Document and screenshot pointing records
= = = = = = =

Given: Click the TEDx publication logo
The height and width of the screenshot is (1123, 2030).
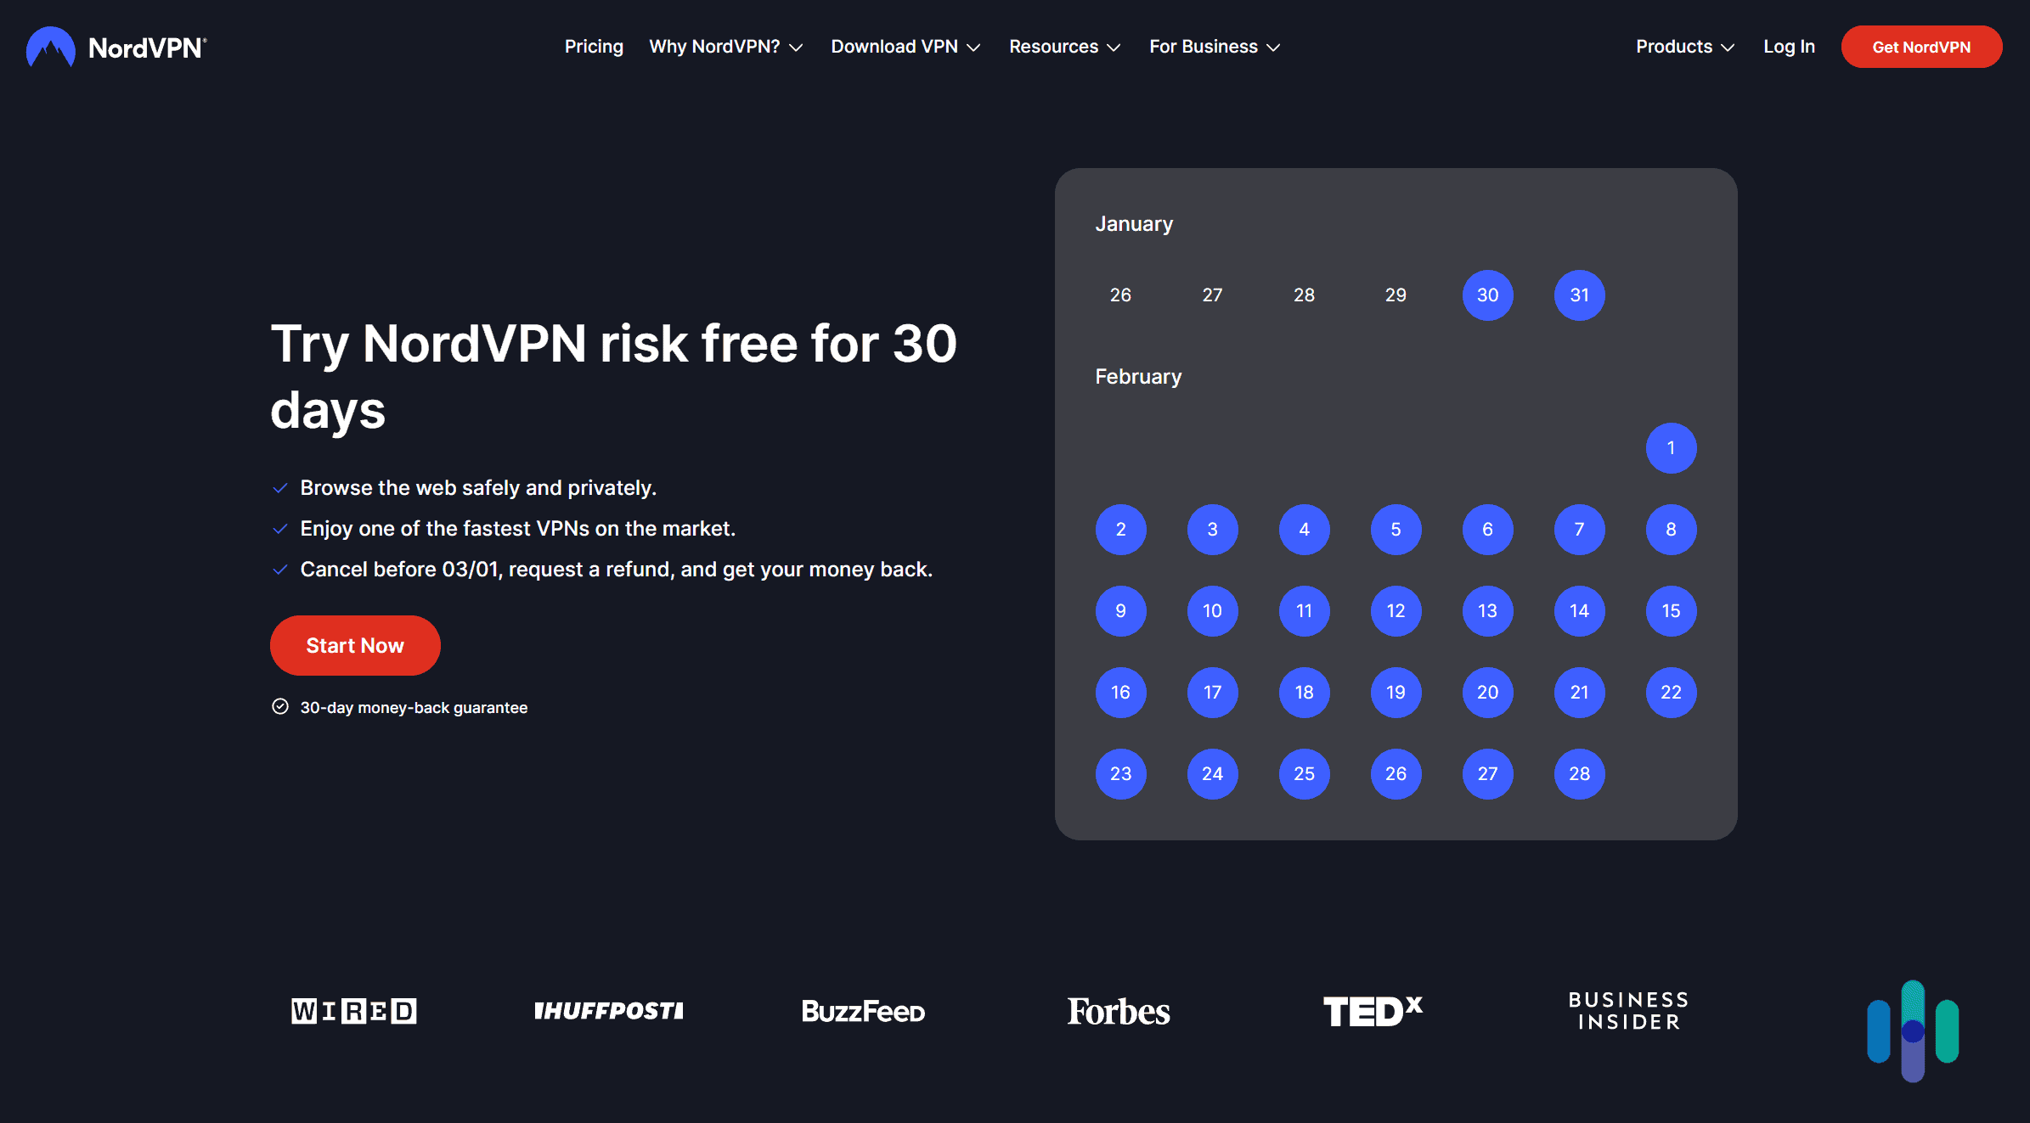Looking at the screenshot, I should [x=1374, y=1008].
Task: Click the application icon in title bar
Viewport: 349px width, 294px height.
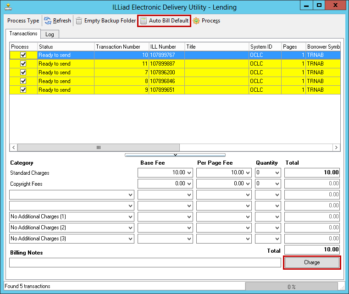Action: pos(8,6)
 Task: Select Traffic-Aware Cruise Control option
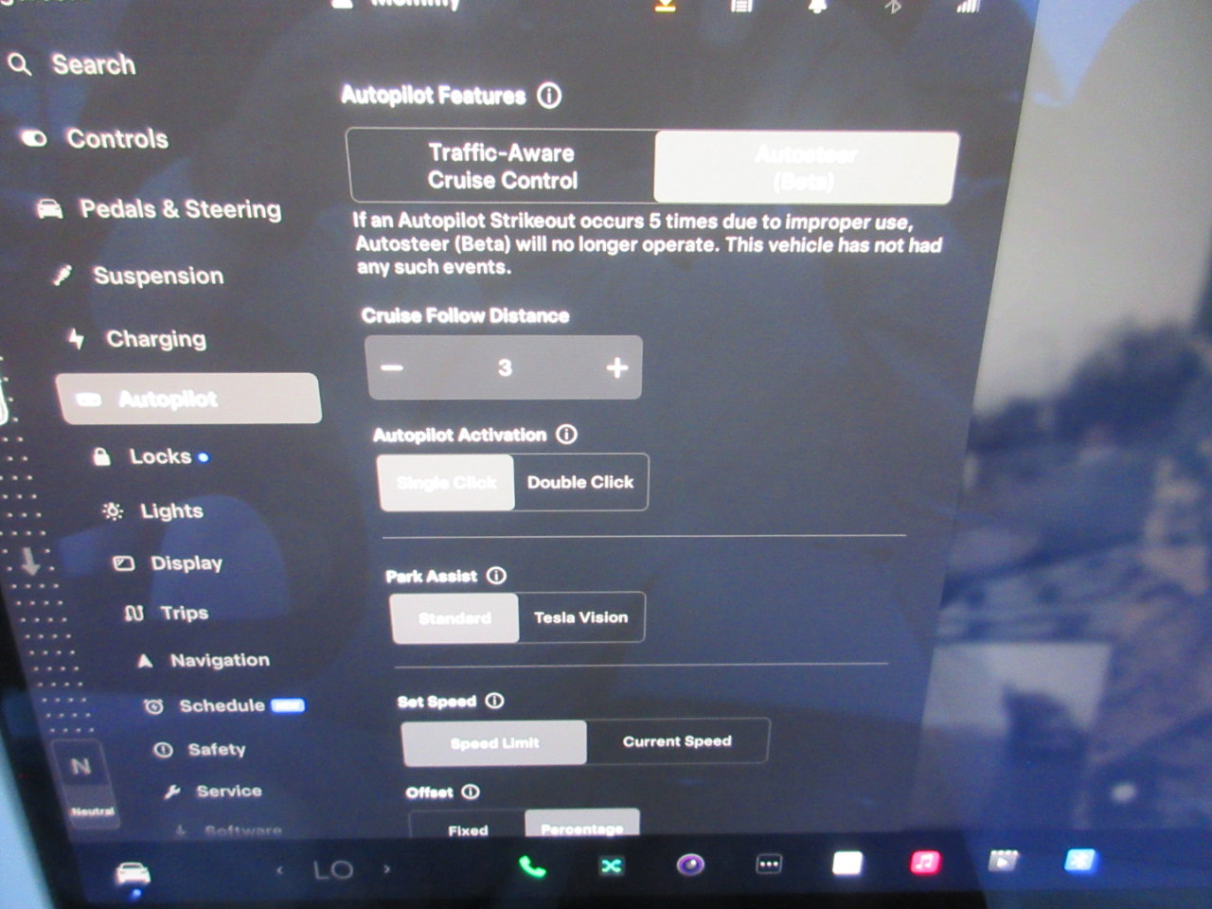point(502,167)
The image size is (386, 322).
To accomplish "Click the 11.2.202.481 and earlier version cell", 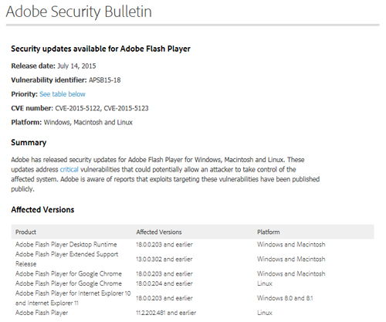I will click(x=166, y=313).
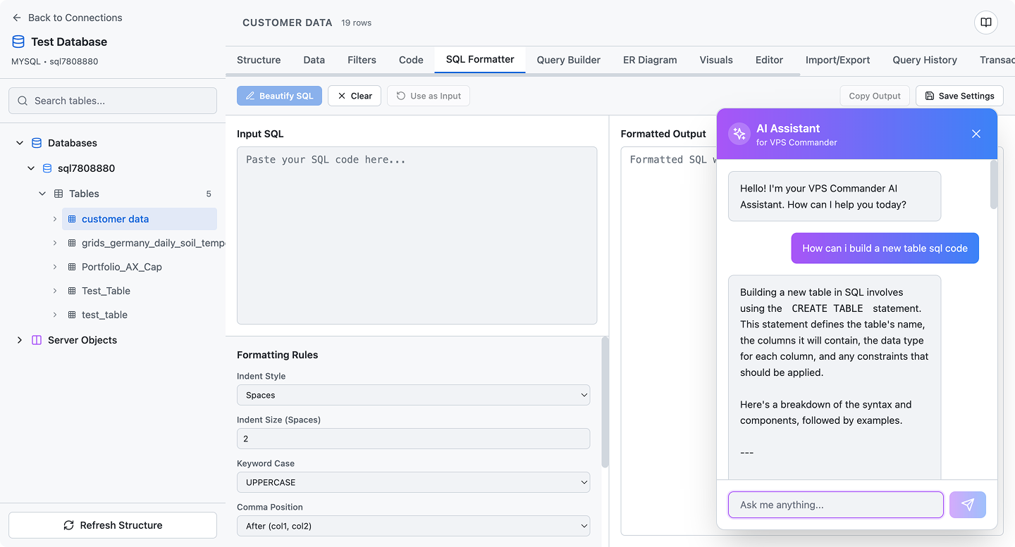Click the table icon next to Portfolio_AX_Cap
Screen dimensions: 1015x547
71,267
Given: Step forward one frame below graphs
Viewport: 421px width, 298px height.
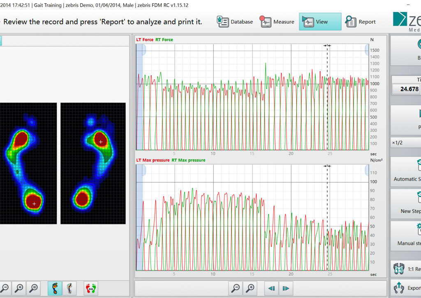Looking at the screenshot, I should (286, 289).
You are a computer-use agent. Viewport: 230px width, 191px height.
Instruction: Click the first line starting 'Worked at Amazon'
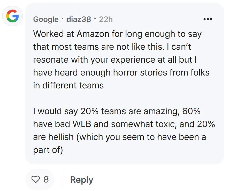(x=117, y=34)
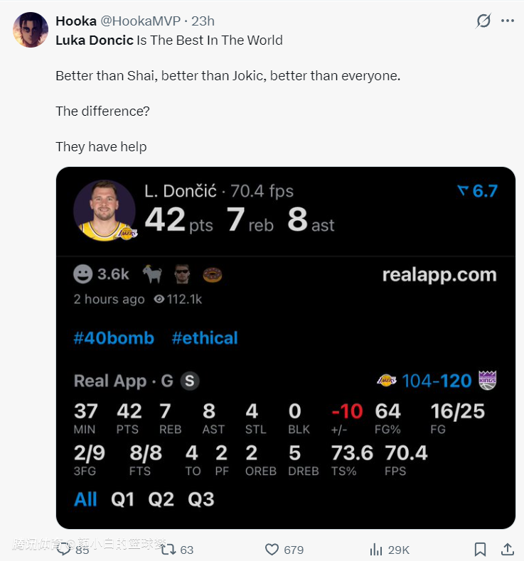This screenshot has width=524, height=561.
Task: Bookmark this post
Action: click(x=481, y=549)
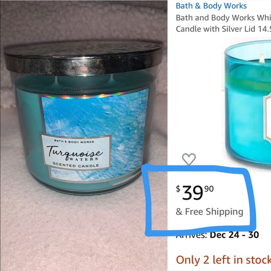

= = = = = = =

▶ _SET TASK_
Print the records from the start through the line containing "point(502,167)", both ends included, with every line unchanged. Leave the pictures out of your answer.

▶ _COMPLETE ANSWER_
Given: Click the TEDx publication logo
The height and width of the screenshot is (1123, 2030).
Looking at the screenshot, I should [x=1374, y=1008].
Task: Click the application icon in title bar
Viewport: 349px width, 294px height.
Action: pos(8,6)
 Task: Select Traffic-Aware Cruise Control option
point(502,167)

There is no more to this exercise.